The water park has been disinfected and is safe and open for business, the city says. (City of Temple photo)
TEMPLE (August 12, 2011)—Temple’s Lions Junction Family Water Park has been linked to 10 cases of the parasitic diarrheal disease cryptosporidiosis, but the park has been disinfected, inspected and is safe and open for business, health officials said Friday.
The Bell County Health District says it sent personnel to the water park on Tuesday, when it was closed for disinfection.
Earlier Friday, the City of Temple confirmed only that the park was linked to at least two cases of cryptosporidiosis, but said the issue has been resolved.
The Health District said one unrelated case in Killeen and one in Salado have been reported over the past two weeks, as well.
Of the 12 cases, five involved children younger than 5-years-old, and seven involved adults between 23 and 45, the Health District said.
The first of the 12 cases was reported on July 29, health officials said.
Cryptosporidiosis is a diarrheal disease that’s caused by microscopic parasites called Cryptosporidium.
The parasites live in the intestines of both humans and animals and can be spread when water from swimming pools is swallowed.

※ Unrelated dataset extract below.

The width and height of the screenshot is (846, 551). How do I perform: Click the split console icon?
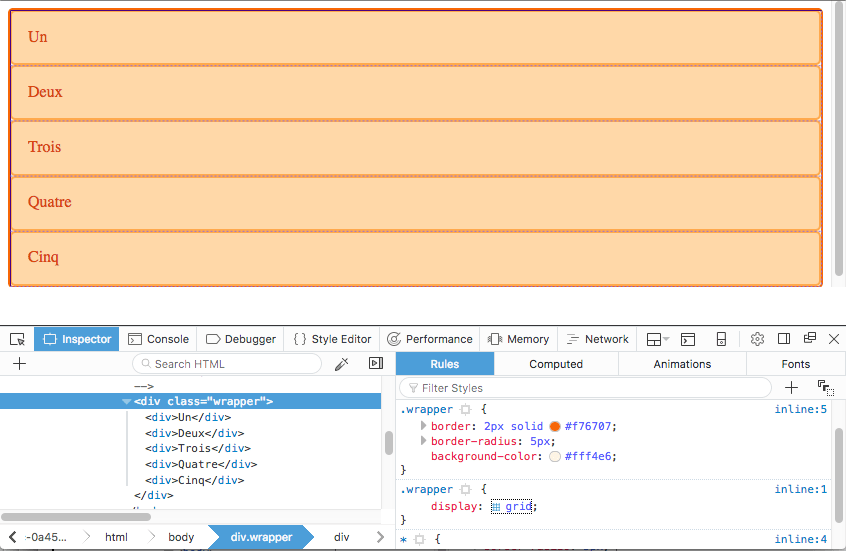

The U.S. Centers for Disease Control and Prevention says an outer shell protects that parasite and makes it resistant to chlorine-based disinfectants.
The parasites are one of the most common causes of waterborne disease, the CDC says.
Common symptoms include stomach cramps or pain, dehydration, nausea, vomiting, fever and weight loss, although some people with cryptosporidiosis will have no symptoms at all, the CDC says.
Symptoms generally appear within two to 10 days of infection and last one to two weeks, the CDC says.